# Sharing photos of the newbs :)



## theurbanfarm (Jun 25, 2016)

These are some of the newbs from a breeder who frequents and expo we have around here. Very excited to have mice again! Pictures are not great, snapped them with my cell phone so I need to try and take some better ones.









































































Also have a little fox female who is kinda jumpy, so I was not able to get pics and what I'm thinking is a really smutty brindle female? Need to get pics of her too.


----------



## FlufferNutter (May 6, 2016)

What a pretty mix of mice. Are you in the states or the UK? None of the breeders around here have mice of that quality.


----------



## theurbanfarm (Jun 25, 2016)

FlufferNutter said:


> What a pretty mix of mice. Are you in the states or the UK? None of the breeders around here have mice of that quality.

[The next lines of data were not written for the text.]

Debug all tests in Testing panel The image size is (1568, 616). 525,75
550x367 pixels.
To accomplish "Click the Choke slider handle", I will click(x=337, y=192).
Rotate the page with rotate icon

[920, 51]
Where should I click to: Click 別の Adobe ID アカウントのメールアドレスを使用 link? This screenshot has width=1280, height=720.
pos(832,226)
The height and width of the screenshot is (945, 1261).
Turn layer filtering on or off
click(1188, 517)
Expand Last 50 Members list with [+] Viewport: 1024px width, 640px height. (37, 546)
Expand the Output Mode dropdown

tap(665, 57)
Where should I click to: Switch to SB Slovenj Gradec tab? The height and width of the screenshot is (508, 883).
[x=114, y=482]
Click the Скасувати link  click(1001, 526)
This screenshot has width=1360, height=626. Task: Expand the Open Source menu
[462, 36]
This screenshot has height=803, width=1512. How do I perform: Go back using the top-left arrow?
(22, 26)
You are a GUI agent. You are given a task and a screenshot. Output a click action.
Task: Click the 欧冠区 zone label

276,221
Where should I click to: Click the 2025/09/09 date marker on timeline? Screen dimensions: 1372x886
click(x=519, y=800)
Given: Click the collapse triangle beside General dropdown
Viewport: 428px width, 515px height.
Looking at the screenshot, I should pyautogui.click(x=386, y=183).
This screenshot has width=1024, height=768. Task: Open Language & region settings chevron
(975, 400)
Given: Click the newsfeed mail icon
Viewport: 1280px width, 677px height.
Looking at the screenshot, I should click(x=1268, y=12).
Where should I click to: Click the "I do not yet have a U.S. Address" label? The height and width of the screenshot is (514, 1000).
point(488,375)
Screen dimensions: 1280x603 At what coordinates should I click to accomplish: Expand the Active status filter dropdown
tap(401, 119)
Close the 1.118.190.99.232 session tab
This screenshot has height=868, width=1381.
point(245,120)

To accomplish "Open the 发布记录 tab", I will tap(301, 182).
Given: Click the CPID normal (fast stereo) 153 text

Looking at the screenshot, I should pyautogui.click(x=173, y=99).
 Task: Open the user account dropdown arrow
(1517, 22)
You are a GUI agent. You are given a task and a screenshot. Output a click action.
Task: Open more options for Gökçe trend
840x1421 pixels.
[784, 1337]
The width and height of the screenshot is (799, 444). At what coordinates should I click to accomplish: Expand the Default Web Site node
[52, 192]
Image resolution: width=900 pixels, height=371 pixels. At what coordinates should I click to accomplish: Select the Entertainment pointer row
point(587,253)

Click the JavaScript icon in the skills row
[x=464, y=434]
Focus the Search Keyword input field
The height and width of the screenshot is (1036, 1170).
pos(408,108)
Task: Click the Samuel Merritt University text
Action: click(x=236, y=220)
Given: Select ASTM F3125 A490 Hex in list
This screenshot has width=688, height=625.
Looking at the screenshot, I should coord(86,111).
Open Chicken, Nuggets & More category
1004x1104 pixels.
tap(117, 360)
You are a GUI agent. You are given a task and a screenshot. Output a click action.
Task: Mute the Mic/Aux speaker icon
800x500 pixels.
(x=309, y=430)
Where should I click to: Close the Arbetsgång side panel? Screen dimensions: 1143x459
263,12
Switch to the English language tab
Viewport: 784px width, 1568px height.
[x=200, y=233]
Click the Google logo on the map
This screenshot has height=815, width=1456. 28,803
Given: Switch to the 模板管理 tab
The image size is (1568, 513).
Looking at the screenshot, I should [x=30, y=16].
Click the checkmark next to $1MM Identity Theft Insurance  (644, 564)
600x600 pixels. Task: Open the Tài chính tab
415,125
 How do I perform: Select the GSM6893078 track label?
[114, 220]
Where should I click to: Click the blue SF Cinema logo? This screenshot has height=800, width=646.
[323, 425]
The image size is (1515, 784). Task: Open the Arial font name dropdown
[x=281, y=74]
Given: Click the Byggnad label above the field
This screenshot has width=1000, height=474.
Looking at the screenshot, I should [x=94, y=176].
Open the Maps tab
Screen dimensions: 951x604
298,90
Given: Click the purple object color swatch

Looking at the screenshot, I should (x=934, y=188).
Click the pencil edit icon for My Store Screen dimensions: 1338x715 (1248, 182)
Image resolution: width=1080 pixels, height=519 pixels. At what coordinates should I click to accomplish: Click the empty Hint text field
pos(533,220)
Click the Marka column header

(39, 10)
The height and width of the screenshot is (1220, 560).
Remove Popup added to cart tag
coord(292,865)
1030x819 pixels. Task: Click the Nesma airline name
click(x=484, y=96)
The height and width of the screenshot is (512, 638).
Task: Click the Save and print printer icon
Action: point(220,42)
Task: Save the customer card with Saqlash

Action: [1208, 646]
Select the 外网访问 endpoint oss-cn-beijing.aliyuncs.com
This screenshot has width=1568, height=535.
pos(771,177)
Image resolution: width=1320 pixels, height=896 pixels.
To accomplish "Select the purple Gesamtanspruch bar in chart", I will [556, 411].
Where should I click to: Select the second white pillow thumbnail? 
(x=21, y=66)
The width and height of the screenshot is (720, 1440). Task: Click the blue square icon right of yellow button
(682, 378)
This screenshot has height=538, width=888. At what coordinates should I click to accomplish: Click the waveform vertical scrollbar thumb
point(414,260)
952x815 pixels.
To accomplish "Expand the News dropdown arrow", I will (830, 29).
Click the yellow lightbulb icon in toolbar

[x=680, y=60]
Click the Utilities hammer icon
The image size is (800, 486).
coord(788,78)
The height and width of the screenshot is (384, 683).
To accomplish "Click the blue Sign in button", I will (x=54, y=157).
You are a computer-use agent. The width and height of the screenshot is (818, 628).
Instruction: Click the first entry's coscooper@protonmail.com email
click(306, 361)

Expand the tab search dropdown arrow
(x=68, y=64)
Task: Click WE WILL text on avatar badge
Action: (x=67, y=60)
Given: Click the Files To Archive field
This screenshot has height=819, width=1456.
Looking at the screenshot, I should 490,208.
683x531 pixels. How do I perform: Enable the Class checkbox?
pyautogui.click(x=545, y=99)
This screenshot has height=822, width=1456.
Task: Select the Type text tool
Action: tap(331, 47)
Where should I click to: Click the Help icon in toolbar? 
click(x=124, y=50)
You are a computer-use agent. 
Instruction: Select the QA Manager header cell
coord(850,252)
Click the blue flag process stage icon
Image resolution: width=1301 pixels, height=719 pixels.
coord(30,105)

I'm in Indiana! She has a really lovely selection, I'm looking forward to getting more from her in the future.


----------



## FlufferNutter (May 6, 2016)

theurbanfarm said:


> FlufferNutter said:
> 
> 
> > What a pretty mix of mice. Are you in the states or the UK? None of the breeders around here have mice of that quality.
> ...


Lucky! I am excited to see what you do with that great start!


----------



## Laigaie (Mar 7, 2011)

Oh look! You have a smoke in there! What lovely mice. These look like either Nicole B or Amie's mice, out of Ohio. Which expo was this?


----------